Science-Fiction: The Gernsback Years
- Author: E. F. Bleiler, with the assistance of Richard Bleiler
- Genre: Reference work
- Publisher: Kent State University Press
- Publication date: 1998
- Pages: xxx + 730
- ISBN: 978-0-87338-604-3
- Preceded by: Science-Fiction: The Early Years (1990)

= Science-Fiction: The Gernsback Years =

1998 reference work by E. F. Bleiler and Richard Bleiler

Science-Fiction: The Gernsback Years is a 1998 reference work covering the history of English-language science fiction magazines from 1926 to 1936, comprising 1,835 individual stories by more than 500 different authors across a total of 345 issues from 14 magazines. It was written by E. F. Bleiler with the assistance of his son Richard Bleiler, a follow-up to their previous Science-Fiction: The Early Years (1990).

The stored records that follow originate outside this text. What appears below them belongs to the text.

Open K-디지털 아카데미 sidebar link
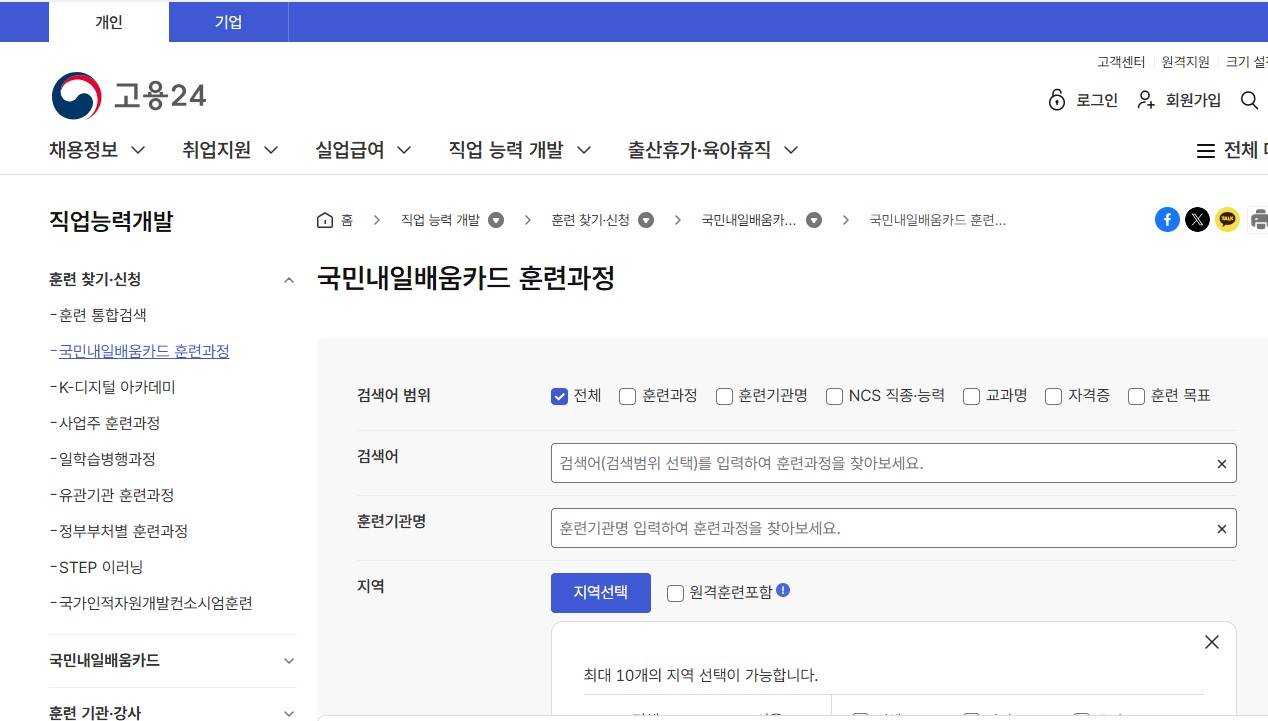 click(117, 387)
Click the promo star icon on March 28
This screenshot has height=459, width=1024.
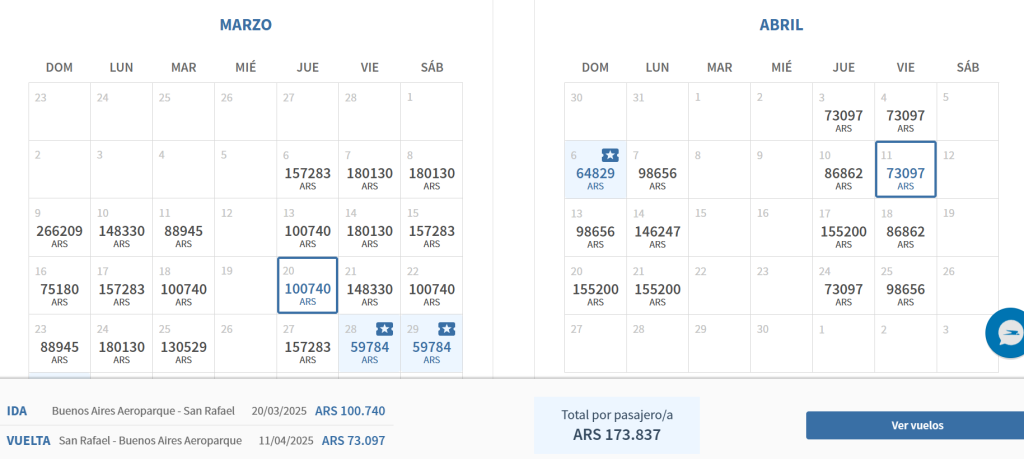pyautogui.click(x=384, y=328)
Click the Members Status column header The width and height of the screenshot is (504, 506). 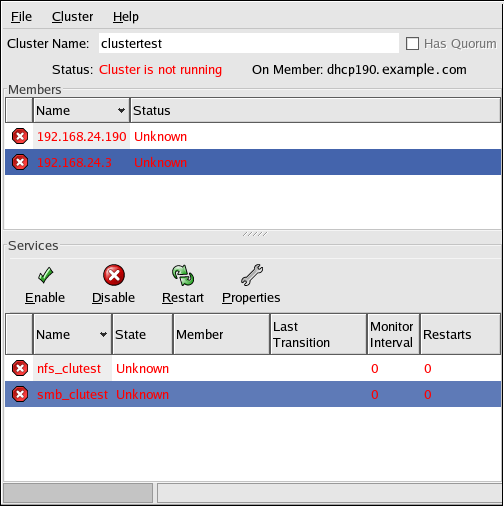coord(315,110)
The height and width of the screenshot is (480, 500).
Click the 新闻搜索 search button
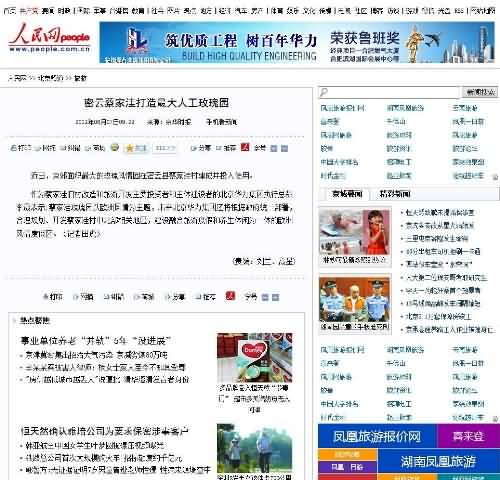(x=480, y=92)
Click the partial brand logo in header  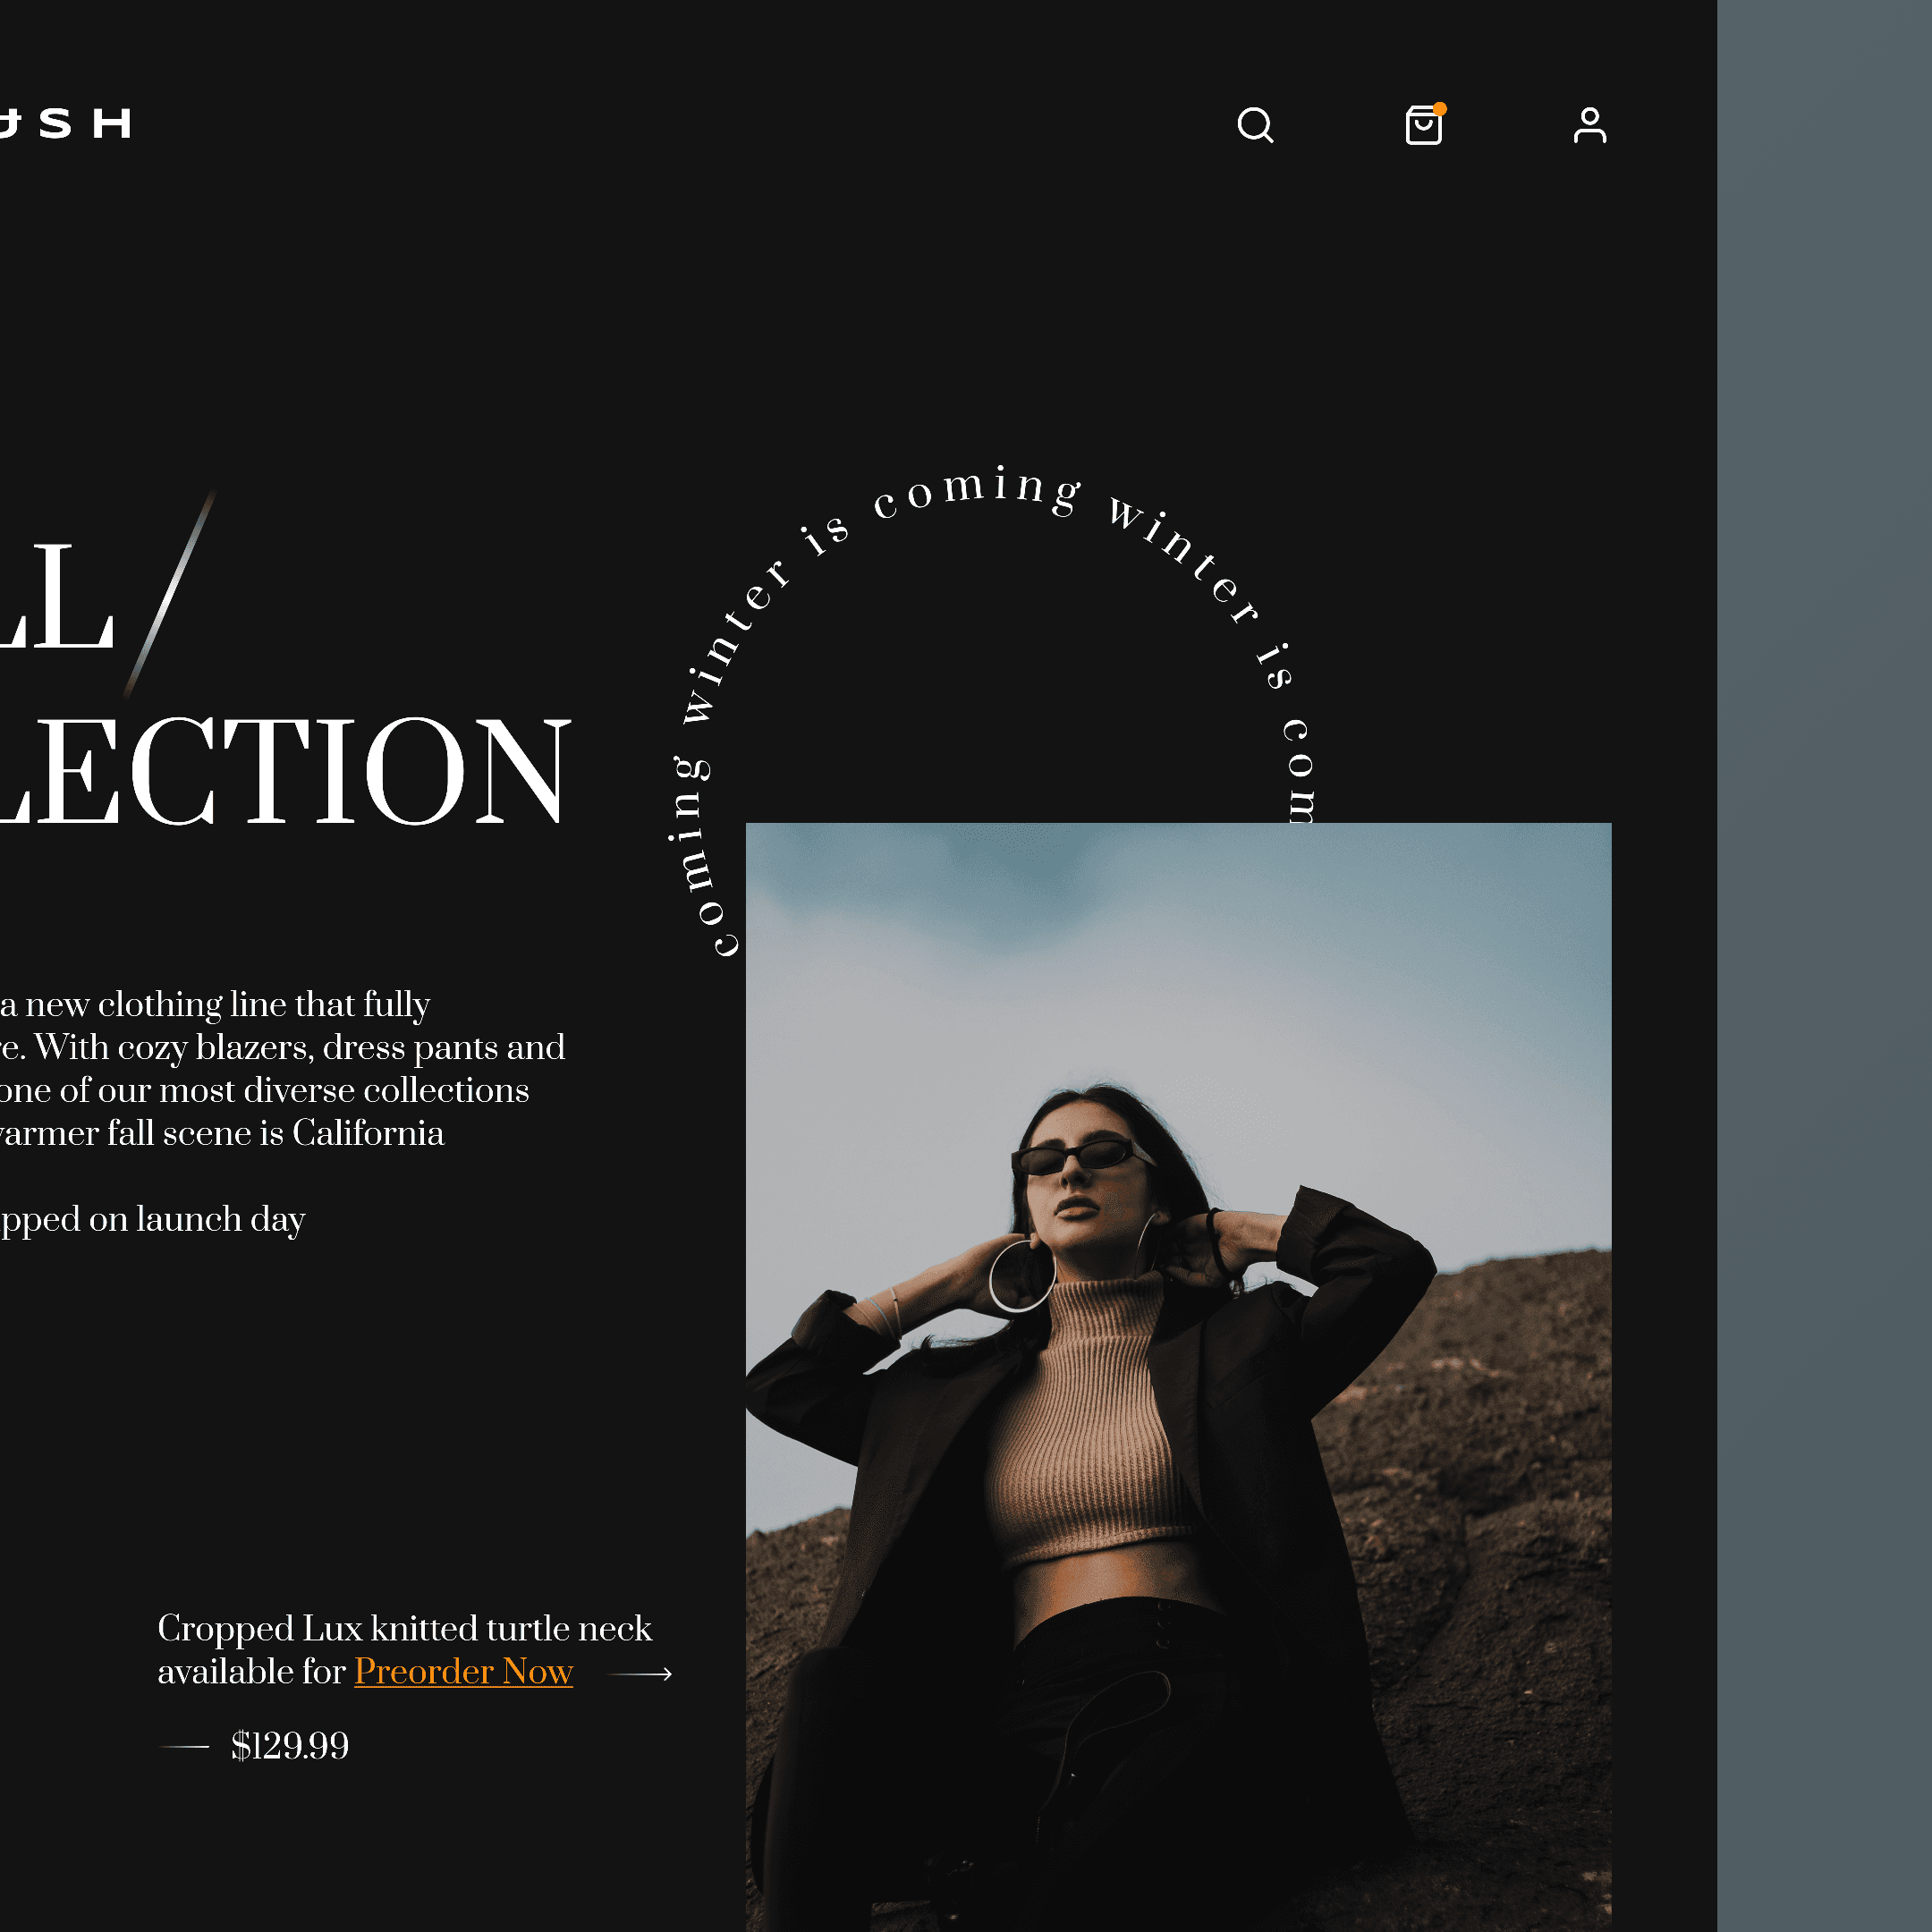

The book received positive reviews, with critics commending its comprehensiveness and level of detail. Reviewers found it to live up to the standards set by its predecessor. Several critics described it as indispensable; science fiction scholars James E. Gunn and Gary Westfahl both commented that their own previous research would have been greatly aided by the book, had it been available to them.

== Creation ==
Science-Fiction: The Gernsback Years was conceived of as a follow-up to E. F. Bleiler's previous bibliographical reference works, The Guide to Supernatural Fiction (1983) and Science-Fiction: The Early Years (1990). The title refers to science fiction editor Hugo Gernsback, who created the first science fiction magazine—Amazing Stories—in 1926, coined the term "scientifiction", and for whom the science fiction literature Hugo Award is named. E. F. Bleiler researched and summarized the primary literature, while his son Richard Bleiler tracked down biographical and bibliographical details.

== Contents ==
The book begins with a preface and introduction by Bleiler providing background information. This includes an outline of the approach taken and an overview of the magazines, as well as two tables tracking the use of various motifs and story formulas across the time period. Bleiler writes that satire had by this time largely fallen out of favour, and that politically contentious topics such as Prohibition and lynching in the United States and international conflicts such as the Chinese Civil War and Italian invasion of Ethiopia were mostly avoided by science fiction authors. In Bleiler's view, conservatism and traditional gender roles characterized the science fiction of the time, and much of it reflected xenophobic and colonialist attitudes.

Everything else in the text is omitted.